[DATA PROVIDED]
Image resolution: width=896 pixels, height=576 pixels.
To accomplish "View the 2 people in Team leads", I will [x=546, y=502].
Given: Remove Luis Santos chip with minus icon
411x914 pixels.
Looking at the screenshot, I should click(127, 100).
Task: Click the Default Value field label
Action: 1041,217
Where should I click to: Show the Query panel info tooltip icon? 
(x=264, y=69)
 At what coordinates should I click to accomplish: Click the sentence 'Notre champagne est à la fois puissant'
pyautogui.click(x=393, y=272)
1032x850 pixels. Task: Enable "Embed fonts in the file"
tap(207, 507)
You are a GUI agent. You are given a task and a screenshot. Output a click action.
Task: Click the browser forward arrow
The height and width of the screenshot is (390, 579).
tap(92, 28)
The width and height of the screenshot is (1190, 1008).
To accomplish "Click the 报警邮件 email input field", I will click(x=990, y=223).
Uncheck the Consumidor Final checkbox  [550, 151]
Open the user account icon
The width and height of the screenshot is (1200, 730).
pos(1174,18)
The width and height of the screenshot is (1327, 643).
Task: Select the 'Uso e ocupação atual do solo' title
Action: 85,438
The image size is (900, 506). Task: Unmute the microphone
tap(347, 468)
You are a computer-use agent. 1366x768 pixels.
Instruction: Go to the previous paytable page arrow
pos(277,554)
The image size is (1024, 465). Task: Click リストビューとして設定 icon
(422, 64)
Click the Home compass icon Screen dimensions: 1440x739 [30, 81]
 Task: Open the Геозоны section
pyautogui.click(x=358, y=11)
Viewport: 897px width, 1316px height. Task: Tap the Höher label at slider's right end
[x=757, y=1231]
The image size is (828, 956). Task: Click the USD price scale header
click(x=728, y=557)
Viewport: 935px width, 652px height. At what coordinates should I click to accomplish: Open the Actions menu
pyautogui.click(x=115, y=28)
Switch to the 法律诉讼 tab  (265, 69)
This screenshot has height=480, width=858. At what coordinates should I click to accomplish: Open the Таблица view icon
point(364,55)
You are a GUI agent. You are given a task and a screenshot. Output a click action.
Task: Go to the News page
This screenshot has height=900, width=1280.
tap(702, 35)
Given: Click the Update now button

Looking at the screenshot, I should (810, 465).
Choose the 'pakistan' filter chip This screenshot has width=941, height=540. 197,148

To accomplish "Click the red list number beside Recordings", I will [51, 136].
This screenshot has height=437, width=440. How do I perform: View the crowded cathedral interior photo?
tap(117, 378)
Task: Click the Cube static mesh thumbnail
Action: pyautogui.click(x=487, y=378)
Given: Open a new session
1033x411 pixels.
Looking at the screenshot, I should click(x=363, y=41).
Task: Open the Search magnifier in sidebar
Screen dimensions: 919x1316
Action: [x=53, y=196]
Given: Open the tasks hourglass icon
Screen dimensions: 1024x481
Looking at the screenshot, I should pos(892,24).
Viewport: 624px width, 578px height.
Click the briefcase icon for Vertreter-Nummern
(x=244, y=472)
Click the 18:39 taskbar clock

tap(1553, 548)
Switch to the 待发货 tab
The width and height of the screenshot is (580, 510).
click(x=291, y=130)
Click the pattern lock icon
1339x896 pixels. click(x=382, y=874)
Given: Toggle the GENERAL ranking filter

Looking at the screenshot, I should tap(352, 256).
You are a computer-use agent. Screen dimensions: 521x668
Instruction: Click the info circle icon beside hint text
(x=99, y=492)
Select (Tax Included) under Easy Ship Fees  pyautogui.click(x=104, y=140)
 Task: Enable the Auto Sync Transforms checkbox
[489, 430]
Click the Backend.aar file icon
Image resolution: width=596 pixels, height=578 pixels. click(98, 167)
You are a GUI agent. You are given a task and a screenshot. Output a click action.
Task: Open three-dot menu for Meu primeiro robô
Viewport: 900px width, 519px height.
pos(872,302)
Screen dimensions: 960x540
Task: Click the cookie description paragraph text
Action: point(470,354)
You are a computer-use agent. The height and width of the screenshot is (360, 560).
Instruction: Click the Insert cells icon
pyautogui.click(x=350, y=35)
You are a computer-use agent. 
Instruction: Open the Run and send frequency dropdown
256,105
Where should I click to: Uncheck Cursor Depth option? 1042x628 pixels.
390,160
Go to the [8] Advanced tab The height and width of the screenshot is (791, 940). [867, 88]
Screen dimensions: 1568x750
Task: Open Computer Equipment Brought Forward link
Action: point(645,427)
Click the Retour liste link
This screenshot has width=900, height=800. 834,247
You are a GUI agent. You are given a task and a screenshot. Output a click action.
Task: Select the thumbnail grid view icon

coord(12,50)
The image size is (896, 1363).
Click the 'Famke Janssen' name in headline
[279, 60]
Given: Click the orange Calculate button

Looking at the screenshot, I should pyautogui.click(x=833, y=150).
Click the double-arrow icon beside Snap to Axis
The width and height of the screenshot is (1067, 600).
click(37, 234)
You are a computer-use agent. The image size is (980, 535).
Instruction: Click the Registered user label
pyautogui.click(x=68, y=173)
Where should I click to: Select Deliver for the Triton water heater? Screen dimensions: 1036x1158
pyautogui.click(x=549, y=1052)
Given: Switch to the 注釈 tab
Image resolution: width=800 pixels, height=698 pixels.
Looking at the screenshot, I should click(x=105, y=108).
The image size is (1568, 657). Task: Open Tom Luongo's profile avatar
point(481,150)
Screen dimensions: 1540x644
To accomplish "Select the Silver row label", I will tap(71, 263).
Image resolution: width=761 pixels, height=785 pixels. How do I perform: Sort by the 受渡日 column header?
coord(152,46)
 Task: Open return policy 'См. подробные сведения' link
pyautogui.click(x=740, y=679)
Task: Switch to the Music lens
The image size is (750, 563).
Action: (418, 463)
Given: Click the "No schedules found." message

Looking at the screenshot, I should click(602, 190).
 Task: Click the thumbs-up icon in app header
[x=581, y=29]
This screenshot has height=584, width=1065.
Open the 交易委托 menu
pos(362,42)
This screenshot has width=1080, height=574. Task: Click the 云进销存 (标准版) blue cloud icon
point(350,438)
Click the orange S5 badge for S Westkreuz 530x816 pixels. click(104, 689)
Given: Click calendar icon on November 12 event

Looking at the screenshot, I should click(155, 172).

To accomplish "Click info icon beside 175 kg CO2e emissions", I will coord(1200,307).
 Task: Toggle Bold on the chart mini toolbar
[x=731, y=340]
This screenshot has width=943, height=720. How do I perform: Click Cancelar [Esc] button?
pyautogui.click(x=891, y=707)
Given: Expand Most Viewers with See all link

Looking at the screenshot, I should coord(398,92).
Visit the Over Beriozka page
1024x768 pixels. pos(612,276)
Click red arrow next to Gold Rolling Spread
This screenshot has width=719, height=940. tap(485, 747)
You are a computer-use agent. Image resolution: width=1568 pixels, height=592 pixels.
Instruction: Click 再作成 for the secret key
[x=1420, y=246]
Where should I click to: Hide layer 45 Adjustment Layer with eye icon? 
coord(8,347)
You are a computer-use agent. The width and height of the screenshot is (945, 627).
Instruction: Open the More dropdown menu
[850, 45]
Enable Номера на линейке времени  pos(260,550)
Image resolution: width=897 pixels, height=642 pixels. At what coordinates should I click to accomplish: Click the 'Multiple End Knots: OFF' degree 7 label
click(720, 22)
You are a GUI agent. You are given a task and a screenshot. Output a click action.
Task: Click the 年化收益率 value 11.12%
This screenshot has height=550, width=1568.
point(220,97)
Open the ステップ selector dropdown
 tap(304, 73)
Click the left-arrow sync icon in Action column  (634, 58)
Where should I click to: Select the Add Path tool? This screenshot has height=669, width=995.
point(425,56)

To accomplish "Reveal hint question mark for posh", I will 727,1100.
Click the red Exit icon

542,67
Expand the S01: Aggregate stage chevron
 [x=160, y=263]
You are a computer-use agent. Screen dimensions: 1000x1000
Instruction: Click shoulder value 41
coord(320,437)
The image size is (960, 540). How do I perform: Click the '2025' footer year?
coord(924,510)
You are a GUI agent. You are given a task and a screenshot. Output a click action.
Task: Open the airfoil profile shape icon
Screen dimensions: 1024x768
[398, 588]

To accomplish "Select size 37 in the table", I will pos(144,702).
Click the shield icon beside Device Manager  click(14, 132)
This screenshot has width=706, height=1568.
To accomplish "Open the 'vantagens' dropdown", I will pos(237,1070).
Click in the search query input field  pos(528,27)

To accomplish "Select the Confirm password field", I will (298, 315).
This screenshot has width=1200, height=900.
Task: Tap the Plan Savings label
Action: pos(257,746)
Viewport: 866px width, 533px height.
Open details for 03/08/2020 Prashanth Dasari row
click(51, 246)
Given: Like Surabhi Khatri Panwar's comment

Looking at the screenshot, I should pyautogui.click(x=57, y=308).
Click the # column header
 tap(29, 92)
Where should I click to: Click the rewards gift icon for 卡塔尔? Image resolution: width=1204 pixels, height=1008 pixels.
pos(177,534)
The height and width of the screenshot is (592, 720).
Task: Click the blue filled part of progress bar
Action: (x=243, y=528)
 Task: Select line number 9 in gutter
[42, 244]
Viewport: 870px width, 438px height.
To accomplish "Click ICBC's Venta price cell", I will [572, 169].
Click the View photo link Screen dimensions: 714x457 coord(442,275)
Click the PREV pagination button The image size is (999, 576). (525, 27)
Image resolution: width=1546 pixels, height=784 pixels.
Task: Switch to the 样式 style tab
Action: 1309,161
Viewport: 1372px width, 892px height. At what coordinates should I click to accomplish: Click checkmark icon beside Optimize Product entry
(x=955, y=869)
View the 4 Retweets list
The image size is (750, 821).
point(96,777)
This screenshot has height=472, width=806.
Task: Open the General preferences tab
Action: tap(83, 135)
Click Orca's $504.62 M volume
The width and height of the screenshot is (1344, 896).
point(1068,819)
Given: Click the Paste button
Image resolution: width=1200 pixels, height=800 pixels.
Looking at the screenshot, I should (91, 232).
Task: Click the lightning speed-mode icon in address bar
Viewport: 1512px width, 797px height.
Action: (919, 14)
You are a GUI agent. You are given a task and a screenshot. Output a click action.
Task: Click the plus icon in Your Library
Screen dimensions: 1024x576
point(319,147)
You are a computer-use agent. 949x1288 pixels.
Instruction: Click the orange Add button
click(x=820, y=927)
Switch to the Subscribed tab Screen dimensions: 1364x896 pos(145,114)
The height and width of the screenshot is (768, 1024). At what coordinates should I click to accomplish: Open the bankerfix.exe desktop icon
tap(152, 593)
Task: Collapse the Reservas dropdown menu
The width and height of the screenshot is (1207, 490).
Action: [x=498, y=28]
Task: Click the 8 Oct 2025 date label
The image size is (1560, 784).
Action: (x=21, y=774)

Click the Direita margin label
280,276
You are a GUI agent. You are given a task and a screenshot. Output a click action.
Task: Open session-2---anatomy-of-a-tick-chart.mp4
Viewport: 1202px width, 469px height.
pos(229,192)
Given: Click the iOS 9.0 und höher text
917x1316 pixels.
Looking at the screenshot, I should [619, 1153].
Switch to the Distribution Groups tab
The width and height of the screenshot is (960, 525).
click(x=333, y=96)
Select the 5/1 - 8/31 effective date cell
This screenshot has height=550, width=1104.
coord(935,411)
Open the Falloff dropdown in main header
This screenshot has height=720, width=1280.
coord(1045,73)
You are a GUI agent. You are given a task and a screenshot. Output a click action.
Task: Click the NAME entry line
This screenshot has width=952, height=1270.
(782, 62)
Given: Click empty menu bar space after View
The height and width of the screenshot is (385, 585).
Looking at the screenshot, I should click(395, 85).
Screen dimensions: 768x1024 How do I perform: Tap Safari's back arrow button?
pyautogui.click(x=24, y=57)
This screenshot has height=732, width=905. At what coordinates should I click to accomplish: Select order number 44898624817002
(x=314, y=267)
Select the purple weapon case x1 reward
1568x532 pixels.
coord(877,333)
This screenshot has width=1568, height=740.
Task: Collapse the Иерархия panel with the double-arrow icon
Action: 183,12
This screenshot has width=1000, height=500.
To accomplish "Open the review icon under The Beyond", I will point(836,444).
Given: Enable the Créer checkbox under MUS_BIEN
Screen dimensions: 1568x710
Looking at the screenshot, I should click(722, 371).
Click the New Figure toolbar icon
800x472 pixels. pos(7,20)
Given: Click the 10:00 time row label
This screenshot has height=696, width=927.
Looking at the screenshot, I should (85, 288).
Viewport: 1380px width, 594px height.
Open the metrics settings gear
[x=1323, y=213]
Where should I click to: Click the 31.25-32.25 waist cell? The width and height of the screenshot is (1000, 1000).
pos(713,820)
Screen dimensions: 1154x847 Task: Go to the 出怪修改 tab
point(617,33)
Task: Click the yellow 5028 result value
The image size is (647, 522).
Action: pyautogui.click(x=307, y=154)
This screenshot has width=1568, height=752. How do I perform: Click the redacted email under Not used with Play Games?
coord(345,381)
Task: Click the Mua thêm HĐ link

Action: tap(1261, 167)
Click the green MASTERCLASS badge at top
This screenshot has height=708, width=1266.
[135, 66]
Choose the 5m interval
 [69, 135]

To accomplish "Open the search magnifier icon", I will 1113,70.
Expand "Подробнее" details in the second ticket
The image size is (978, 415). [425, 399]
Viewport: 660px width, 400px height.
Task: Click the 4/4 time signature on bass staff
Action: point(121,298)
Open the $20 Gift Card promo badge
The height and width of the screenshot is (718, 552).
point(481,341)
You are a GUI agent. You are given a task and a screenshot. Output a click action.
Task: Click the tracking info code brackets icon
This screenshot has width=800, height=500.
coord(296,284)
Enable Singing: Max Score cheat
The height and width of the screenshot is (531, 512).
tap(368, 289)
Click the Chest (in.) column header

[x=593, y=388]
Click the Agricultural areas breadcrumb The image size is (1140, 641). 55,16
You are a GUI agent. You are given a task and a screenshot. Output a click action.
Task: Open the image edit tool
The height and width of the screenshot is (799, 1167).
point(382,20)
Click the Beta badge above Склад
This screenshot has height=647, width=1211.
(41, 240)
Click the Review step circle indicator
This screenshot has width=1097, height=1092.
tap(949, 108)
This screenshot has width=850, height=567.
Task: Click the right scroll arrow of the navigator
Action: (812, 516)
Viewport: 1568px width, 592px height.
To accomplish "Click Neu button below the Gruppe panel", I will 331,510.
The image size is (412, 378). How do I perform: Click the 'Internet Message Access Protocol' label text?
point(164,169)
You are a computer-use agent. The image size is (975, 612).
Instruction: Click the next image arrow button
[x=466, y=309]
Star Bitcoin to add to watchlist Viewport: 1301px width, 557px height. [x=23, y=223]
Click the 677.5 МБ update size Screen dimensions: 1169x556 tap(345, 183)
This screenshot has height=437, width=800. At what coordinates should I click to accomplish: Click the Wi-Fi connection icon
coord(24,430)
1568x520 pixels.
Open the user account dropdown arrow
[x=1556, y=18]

[ABOUT THIS TASK] Gather up every line from the listing above in which the word "magnifier" occurs.

[ANSWER TO THIS TASK]
Task: Open the Search magnifier in sidebar
To accomplish "Open the search magnifier icon", I will 1113,70.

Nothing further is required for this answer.